The students who get the highest grades aren't the ones with the highest IQs or the ones who work hardest. They're the ones who use the best learning strategies.

If you're not sure you know the best strategies for learning in your courses, come to James House. We can help you determine the ways you learn best as well as the best ways to learn in a particular course.

General Study strategies

Study actively

In order to make the connections in your brain that mean you're really learning, you need to actively use information. Say it aloud. Have a study partner ask you questions. See if you can visualize a chart or diagram with your eyes shut. Transform information into your own words. Reorganize information into a chart. Apply the information to a real situation.Use what you want to learn; don't just look at it!

Preview and Review

You'll understand more, concentrate better, and remember more from a lecture or reading if you spend a few minutes getting the big picture of the ideas ahead of time and a few minutes reconstructing the key ideas afterwards. It's the smart way to study!

Know the expectations

Get to know your course syllabus. Refer to it regularly to make sure that you're on track.

__Provided material__

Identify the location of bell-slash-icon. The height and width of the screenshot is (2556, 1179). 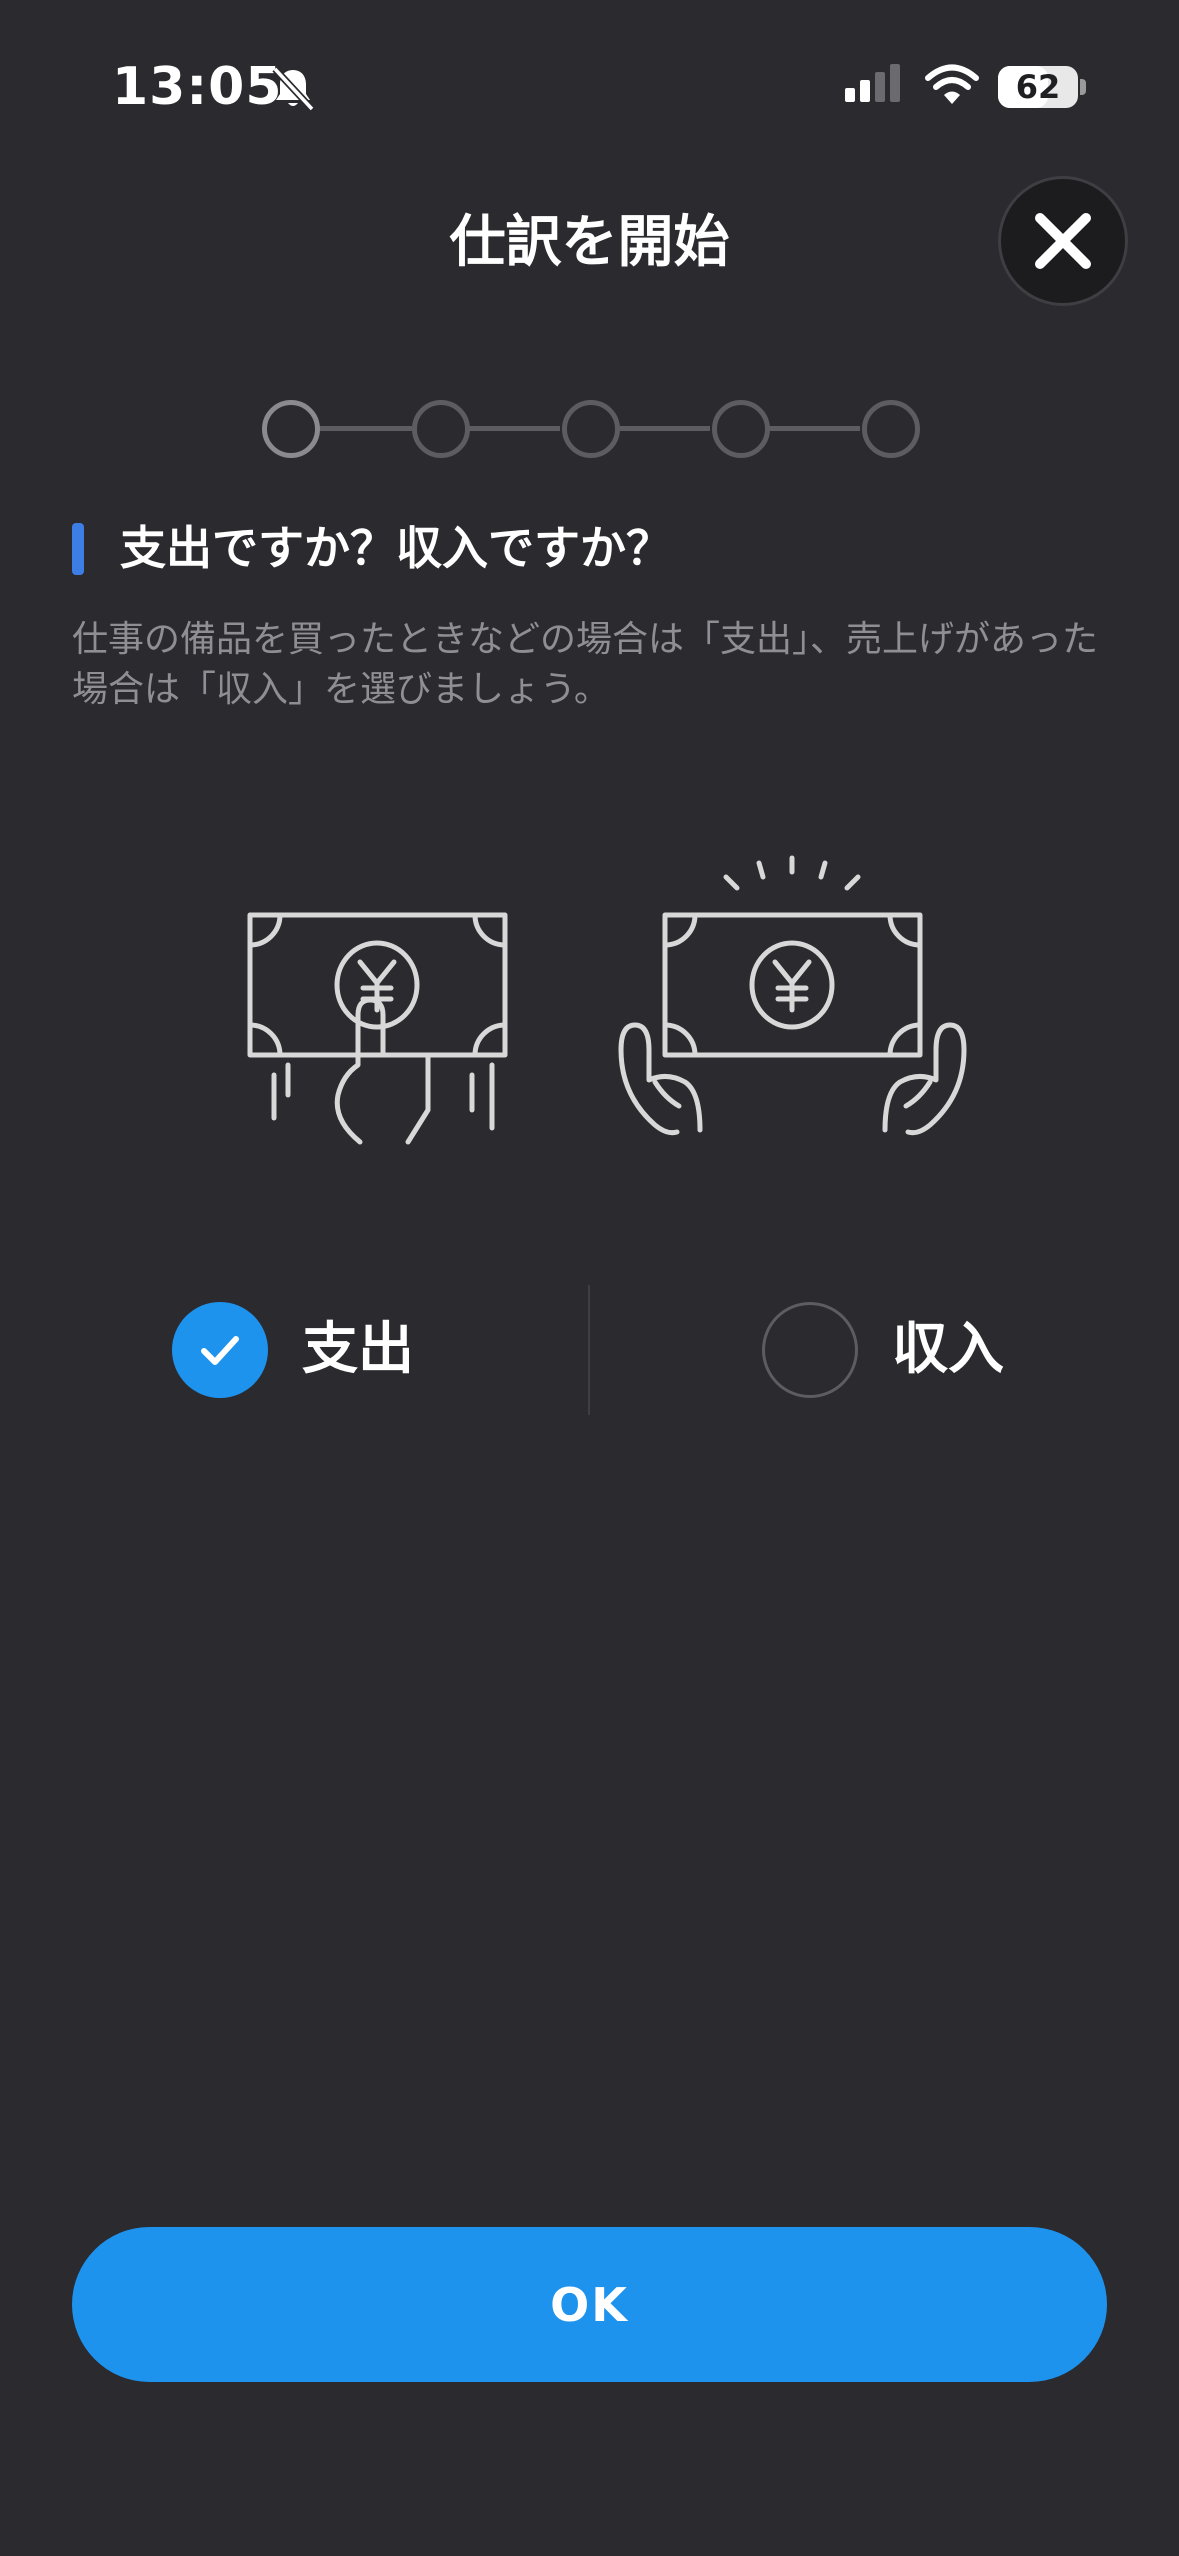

__Questions__
• 1. Summarize the study strategies passage in two sentences.
• 2. Update the part of the study strategies passage that opens with the words containing "General Study strategies" and closes with "you're on track.", replacing "study partner" with "classmate".
Rely solely on the study strategies passage.

__Answers to the problems__
• 1. Students with the highest grades are the ones who use the best learning strategies, and James House can help students find how they learn best and how best to learn in a particular course. The passage recommends studying actively by using information, spending a few minutes previewing before and reviewing after a lecture or reading, and getting to know and regularly consulting the course syllabus.

• 2.
General Study strategies

Study actively

In order to make the connections in your brain that mean you're really learning, you need to actively use information. Say it aloud. Have a classmate ask you questions. See if you can visualize a chart or diagram with your eyes shut. Transform information into your own words. Reorganize information into a chart. Apply the information to a real situation.Use what you want to learn; don't just look at it!

Preview and Review

You'll understand more, concentrate better, and remember more from a lecture or reading if you spend a few minutes getting the big picture of the ideas ahead of time and a few minutes reconstructing the key ideas afterwards. It's the smart way to study!

Know the expectations

Get to know your course syllabus. Refer to it regularly to make sure that you're on track.